A year ago, on March 31st of 2017, a group of students of the Central University of Venezuela (UCV, in Spanish) initiated what turned out to be one of the biggest and also the bloodiest protests in the history of Venezuela. More than a hundred days of continuous protests in the streets of Caracas and in the rest of the country. Days went by and the protesters got tired, scared, and finally stop protesting. Is the student movement in Venezuela dead?
Is the Student Movement in Venezuela Dead? We asked Students about their Future.
Now, a year later, everything that those students, those young men and women, had fought for remains the same. The same as when they started their fight on the streets, risking their lives. It even seems to be worse.
These university students are the youth of this country, they are the engine and they are the future generation that will be in charge of whatever happens. They are the ones that will write the country’s fate. Only that, now, this generation of students that used to be strong and rebellious have lost almost all of their hope for their and their country’s future.
Now, in 2018, according to the same students that went out to the streets to fight against the dictatorial government of Nicolas Maduro, Venezuela’s future and even their own has become an absolute black hole of uncertainty. We asked a few students of the best universities of the capital city (UCV, the Metropolitan University, the Catholic University, etc.) and they all agreed on one thing: uncertainty.
“What are your thoughts about your country’s future?” – “Is there a future for this?”
It’s not only uncertainty because of misinformation or indifference, it’s uncertainty based on hopelessness. These young people are aware of their unstable situation, being unable to get the life quality that their parents once had when they were their age. One of the students, when asked about Venezuela’s future, even used the word “trapped“. She said that Venezuelans are trapped in this black hole and talked, with tears in her eyes, about how weak people have become because of the evil that has risen in the government. How all of the strength they used to have to fight and persevere has been drained due to the hunger, crime, and poverty that surrounds them.
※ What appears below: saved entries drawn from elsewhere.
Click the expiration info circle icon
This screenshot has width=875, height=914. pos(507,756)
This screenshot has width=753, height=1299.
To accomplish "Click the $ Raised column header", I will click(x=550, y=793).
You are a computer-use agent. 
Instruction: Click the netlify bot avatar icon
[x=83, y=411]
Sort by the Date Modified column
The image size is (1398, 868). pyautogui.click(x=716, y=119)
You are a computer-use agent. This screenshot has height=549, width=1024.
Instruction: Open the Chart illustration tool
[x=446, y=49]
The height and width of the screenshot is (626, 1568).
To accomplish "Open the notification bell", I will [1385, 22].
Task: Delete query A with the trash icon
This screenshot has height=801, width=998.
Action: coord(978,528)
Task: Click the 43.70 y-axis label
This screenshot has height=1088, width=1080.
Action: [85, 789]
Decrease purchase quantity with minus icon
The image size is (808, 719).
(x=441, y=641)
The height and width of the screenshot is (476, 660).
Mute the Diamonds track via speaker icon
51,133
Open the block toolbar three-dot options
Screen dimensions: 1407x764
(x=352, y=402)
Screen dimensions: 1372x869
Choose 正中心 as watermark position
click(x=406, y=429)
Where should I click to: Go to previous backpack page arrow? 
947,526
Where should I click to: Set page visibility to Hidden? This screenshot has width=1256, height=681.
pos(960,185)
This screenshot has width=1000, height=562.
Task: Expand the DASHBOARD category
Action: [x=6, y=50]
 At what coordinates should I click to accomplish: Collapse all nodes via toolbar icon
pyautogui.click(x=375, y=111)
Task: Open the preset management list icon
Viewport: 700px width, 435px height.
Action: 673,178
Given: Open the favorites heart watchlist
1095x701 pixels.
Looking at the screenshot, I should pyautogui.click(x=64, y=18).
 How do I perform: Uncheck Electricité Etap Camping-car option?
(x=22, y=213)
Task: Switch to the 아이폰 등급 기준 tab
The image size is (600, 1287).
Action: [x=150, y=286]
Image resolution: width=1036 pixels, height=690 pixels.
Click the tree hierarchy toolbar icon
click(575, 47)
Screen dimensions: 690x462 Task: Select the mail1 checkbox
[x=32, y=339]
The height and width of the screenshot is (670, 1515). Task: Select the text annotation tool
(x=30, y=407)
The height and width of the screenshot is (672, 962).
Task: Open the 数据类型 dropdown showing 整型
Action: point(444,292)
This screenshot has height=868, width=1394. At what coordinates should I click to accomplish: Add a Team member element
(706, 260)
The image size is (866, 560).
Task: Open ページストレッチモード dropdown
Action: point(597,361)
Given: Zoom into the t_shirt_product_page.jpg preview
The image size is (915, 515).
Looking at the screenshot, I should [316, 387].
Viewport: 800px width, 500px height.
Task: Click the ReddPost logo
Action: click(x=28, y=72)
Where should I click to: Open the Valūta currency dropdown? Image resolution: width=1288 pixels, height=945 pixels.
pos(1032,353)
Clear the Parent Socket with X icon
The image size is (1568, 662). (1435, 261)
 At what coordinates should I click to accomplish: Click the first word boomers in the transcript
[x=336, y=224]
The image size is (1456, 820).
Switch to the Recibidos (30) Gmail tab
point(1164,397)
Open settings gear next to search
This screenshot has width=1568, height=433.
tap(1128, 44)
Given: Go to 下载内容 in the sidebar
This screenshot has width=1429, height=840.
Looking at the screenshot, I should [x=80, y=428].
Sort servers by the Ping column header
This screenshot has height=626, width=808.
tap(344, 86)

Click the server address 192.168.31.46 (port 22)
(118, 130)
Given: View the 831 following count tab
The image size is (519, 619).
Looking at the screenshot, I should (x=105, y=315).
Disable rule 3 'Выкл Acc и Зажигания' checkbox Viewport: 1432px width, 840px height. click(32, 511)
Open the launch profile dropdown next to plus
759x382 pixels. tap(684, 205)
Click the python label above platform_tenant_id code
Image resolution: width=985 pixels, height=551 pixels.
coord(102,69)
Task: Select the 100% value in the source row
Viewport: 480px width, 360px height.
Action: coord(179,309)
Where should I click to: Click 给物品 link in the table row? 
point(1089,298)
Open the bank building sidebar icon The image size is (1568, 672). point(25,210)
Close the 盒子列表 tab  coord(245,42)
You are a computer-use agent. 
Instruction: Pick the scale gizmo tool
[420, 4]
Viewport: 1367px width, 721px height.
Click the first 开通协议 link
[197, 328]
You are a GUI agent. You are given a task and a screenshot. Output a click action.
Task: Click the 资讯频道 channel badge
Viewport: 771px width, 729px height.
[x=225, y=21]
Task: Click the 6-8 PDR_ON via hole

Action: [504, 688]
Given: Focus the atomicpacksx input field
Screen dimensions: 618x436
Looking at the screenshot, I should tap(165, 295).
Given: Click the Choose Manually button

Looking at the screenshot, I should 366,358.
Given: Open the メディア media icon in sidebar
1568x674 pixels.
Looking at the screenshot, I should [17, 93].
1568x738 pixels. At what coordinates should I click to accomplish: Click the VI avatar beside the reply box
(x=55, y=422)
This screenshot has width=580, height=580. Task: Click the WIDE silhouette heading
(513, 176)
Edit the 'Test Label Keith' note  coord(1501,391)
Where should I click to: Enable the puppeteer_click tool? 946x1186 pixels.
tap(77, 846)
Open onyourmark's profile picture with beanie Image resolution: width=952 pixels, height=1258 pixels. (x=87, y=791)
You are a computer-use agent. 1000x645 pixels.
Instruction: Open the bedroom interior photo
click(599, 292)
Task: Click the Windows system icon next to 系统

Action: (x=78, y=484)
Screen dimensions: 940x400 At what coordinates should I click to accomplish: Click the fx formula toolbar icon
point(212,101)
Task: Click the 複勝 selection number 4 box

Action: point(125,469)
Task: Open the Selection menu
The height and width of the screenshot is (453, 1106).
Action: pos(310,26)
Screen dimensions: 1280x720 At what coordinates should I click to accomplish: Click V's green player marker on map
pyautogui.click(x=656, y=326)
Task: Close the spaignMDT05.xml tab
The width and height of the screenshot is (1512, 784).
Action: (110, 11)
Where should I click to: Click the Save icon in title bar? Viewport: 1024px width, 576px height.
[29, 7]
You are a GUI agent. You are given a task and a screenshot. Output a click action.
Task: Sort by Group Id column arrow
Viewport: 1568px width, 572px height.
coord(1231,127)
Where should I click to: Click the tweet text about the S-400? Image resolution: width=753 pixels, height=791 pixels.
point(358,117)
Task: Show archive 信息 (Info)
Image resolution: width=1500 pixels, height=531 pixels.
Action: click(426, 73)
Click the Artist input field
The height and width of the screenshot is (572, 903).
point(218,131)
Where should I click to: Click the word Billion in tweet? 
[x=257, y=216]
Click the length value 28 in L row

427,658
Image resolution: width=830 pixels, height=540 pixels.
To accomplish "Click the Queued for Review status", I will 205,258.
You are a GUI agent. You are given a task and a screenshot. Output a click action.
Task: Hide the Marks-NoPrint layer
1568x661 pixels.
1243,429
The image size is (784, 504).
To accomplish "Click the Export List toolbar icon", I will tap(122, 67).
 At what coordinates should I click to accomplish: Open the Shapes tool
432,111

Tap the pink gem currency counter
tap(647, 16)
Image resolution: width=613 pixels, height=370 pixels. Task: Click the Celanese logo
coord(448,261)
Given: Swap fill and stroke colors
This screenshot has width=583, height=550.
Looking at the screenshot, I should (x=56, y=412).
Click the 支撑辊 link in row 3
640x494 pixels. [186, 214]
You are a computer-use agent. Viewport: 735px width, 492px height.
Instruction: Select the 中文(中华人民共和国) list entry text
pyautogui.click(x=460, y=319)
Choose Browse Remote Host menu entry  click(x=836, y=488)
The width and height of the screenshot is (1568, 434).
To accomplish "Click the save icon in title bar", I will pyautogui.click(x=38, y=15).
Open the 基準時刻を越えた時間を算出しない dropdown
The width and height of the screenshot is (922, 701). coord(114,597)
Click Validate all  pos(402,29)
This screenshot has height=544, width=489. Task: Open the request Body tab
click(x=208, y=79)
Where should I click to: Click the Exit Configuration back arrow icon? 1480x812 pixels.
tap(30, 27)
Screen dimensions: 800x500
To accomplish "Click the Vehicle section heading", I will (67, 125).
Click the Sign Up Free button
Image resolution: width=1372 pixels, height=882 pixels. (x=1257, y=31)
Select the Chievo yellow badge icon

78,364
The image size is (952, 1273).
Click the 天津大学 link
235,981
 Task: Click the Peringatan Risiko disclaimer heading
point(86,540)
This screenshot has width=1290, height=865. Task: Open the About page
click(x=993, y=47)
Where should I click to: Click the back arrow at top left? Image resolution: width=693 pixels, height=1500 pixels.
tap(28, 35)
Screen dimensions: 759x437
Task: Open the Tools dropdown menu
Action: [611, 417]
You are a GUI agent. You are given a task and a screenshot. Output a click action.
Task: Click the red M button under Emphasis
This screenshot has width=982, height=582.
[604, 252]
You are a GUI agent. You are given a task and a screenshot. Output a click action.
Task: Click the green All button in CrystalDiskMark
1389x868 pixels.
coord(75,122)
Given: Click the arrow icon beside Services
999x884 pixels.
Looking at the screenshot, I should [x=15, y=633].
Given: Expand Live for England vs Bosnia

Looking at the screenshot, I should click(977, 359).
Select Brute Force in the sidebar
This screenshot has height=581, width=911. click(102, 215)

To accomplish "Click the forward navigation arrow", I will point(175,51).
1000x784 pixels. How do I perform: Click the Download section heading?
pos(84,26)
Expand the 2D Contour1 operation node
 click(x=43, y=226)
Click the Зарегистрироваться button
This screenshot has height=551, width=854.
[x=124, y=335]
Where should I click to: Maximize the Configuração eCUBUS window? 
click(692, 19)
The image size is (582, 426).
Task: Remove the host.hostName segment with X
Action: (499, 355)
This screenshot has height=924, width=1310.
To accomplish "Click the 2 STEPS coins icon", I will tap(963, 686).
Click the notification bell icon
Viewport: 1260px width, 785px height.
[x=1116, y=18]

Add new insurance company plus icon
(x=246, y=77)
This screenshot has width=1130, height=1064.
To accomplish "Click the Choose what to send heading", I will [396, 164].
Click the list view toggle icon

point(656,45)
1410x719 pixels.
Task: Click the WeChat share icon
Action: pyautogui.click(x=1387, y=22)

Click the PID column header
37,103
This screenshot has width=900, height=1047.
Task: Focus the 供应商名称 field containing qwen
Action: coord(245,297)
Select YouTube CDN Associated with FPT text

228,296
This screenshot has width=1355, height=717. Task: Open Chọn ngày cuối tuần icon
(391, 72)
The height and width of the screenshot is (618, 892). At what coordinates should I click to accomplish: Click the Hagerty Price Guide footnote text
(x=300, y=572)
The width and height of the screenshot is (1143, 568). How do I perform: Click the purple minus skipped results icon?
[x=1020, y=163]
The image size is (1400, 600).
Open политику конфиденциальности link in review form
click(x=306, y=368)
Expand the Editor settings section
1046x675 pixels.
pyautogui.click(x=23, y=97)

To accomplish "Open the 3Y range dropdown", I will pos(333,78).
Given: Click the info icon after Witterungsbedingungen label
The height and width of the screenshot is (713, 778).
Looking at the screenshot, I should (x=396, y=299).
Based on these interviews, it’s clear for the students that the possibilities to work and live properly in Venezuela get fewer and fewer every day, which makes emigration almost the only choice for surviving. Emigration has gone from being a privilege for those who were wealthier and had job opportunities outside Venezuela, to be basically the only way most students vision their future life. People of all ages are doing everything they can, selling all of their belongings to migrate towards a better life, willing to do any kind of job for a low payment but with the promise of a stable life.
Unfortunately, we’re going back to the word “trapped“. Day after day, there are more restrictions placed over the emigration process, making it even harder for Venezuelans to leave their country. And let’s not forget the insanely high prices of airplane tickets that are completely unaffordable for regular citizens and their short-lived minimum wage. So, yes, as the girl we talked to said: most Venezuelans are trapped.
“How do you think the future’s going to be?”
“It’s totally uncertain. Every day it’s harder and harder to live and at this point, we don’t know if something will ever change that. We’re just worse every single day. We can’t make any long-term plans. We’re just living the moment as we can.”
In conclusion, a “student movement” does not exist, it does not “move”; it’s almost completely hopeless and destroyed looking towards their future. The ones who are financially able to leave, leave. The ones who aren’t, they try to survive in a political, economic, and social crisis that drowns them and takes away all of their persistence to fight for a better future.
Every word in this article is a mirror of the thoughts most of the students have. However, history tells us that there’s no evil that lasts a thousand years and, as incredible as it sounds, after eighteen years of the same socialist government, there are still a few groups of people who don’t have the word “migration” in their plans. Even though Venezuelans are tired, there is still their faith and partnership with each other that help them cope one day at a time. Surviving “the XXI century socialism” is already a plus.